The fear is that the weaker yuan could lead other nations to devalue – potentially triggering a global currency war. Already this month, we have seen Japan devalue its yen in the hope of boosting consumer spending. Therefore, if the yuan continues to fall further in the coming months, then other currencies are likely to fall too. All in all, it’s not looking good for investors exposed to China.

But investors aren’t the only ones worried, corporate treasurers exposed to China have equal cause for concern – as tasks including getting accurate prices and hedging foreign exchange (FX) exposures must seem like quite a tall order. In light of this, how exactly should these corporate treasurers go about dealing with the current market volatility?

Before finding an answer, it’s worth exploring the type of businesses in question and what goods they buy and sell from China. For example, sluggish industrial growth is continuing to hurt companies that export brent crude oil, copper, aluminium, platinum and Iron ore, all of which have sunk like stone. However, on the flip side, international retailers may be seeing some growth spurts as Chinese consumption increases thanks to the weak yuan. Regardless of the type of corporate and the situation they may find themselves in, everyone has to consider whether they have sufficient data and tools in place to properly monitor their risk.

The first step for these firms is to ensure that they have automated data feeds for FX rates so they have the most accurate prices. It is also crucial that treasurers get a broad range of prices, especially for those dealing with a single bank to get pricing information. When a major market like China is in a period of high volatility, a treasurer needs to see more than one source to get the best price in line with market consensus. But in order to get this accurate rate, a treasurer really needs a broader view of what is going on. This involves analysing different currency pairs, including USD/CNY and GBP/CNY, and any event that that could affect their value – like an unexpected decision by the US Fed moving to negative interest rates.

However, even with more pricing options and automation, treasurers may still be uncertain about their approach to hedging in this volatile environment. If this is the case, they might wish to consider performing a stress test that analyses how their hedging strategies have performed during previous periods of prolonged market volatility. That may not cover one completely, but it can help to instil some confidence in the model and highlight where the gaps are.

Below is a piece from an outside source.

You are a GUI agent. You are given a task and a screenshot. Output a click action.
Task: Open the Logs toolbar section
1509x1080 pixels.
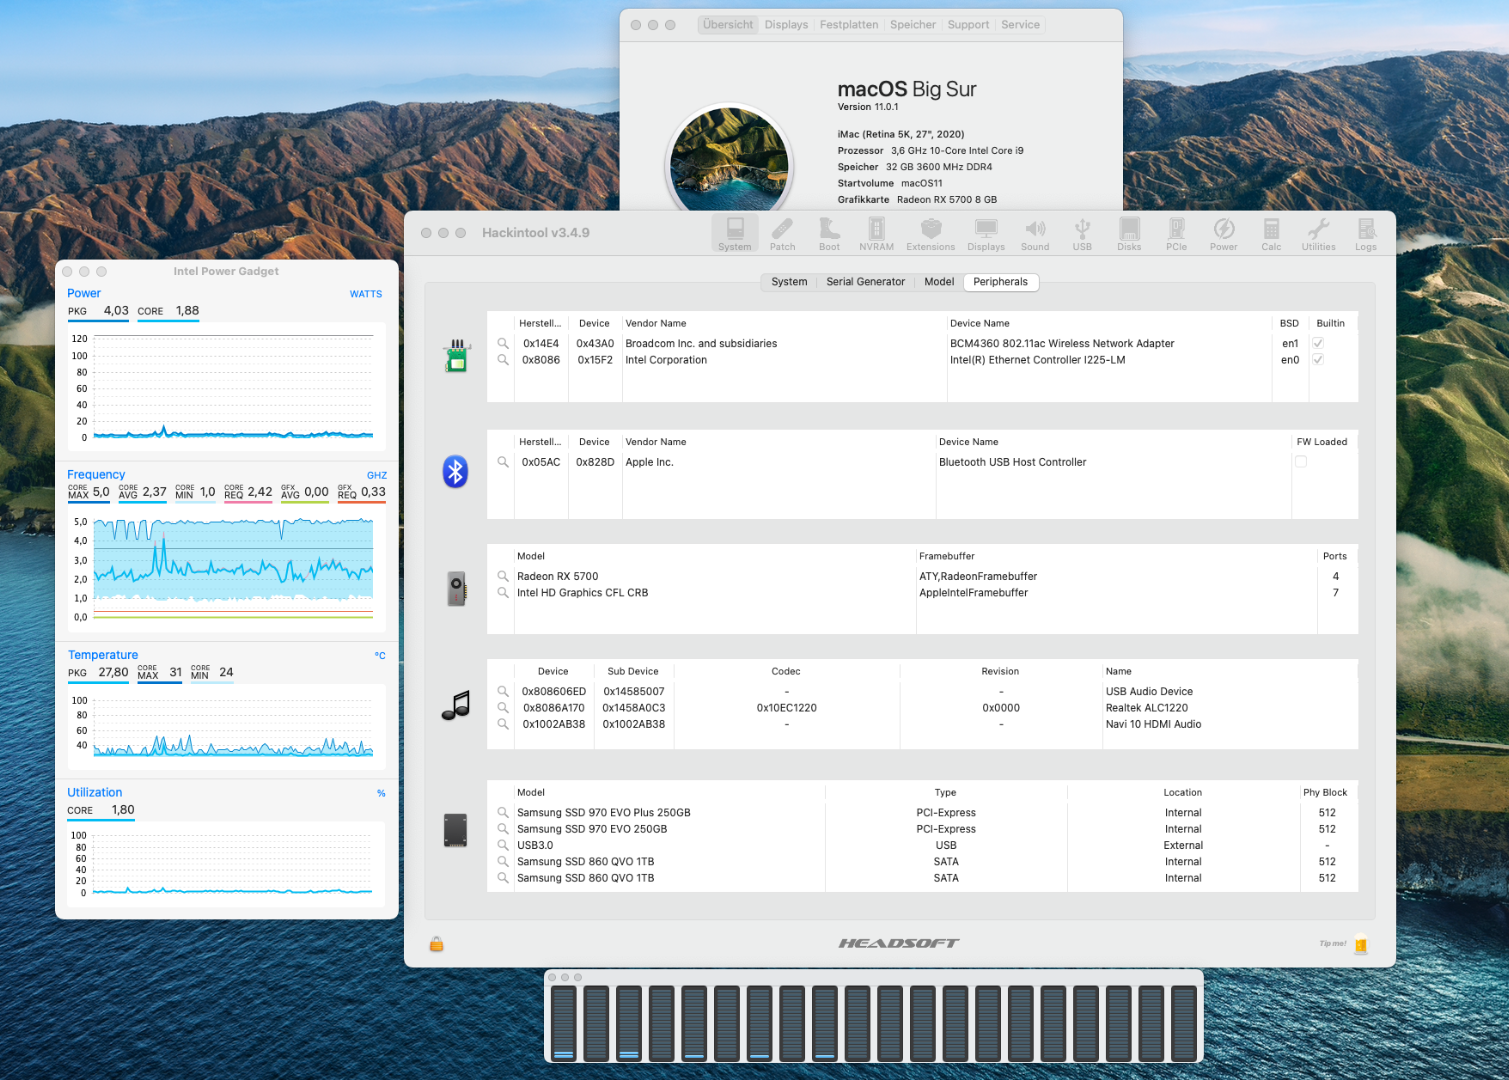(x=1366, y=234)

Today it’s all about China, but this could just be the beginning of things to come. From oil prices, to geopolitical turmoil and unanticipated devaluations, a host of external developments will continue to influence how currencies move. For corporate treasury teams looking to manage the next wave of market volatility, the situation in China is a timely reminder of the need to reassess their approach to hedging as well as the importance of accessing a wider pool of prices to make more informed decisions.